§ **THE PROBLEM**
Find each line below that includes "target", then copy it.

§ **Stored data entries**
• • •

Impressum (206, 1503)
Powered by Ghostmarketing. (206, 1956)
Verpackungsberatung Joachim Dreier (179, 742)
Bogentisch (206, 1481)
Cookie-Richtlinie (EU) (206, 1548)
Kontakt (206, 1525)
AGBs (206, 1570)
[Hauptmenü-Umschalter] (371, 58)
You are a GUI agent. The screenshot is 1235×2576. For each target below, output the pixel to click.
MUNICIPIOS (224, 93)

• • •

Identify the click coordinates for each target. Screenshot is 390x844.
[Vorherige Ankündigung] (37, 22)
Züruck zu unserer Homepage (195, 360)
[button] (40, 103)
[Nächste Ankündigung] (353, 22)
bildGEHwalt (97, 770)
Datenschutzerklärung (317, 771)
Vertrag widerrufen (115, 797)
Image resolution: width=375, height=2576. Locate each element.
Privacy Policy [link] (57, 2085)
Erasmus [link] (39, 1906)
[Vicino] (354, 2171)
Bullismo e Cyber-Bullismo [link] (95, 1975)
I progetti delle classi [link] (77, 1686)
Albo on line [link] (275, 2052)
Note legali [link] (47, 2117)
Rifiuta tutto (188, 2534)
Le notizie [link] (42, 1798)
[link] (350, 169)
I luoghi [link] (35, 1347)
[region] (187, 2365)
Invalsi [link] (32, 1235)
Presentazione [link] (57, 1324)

• • •

§ **OUTPUT FOR THIS EXERCISE**
You are a GUI agent. The screenshot is 1235×2576. For each target below, output the pixel to click.
Identify the click coordinates for each target. Screenshot is 390x844.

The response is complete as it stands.